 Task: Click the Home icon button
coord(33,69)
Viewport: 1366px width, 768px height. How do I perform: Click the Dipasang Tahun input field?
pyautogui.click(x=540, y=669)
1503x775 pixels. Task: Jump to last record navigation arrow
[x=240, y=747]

□ □ □ □ □ □ □

GIVEN EXERCISE: Recast the rows above as a Markdown table with two columns, Number and Content, putting one line per table row and leaving out any blank lines.

RESULT OF THE TASK:
| Number | Content |
|---|---|
| 1 |  Task: Click the Home icon button |
| 2 | coord(33,69) |
| 3 | Viewport: 1366px width, 768px height. How do I perform: Click the Dipasang Tahun input field? |
| 4 | pyautogui.click(x=540, y=669) |
| 5 | 1503x775 pixels. Task: Jump to last record navigation arrow |
| 6 | [x=240, y=747] |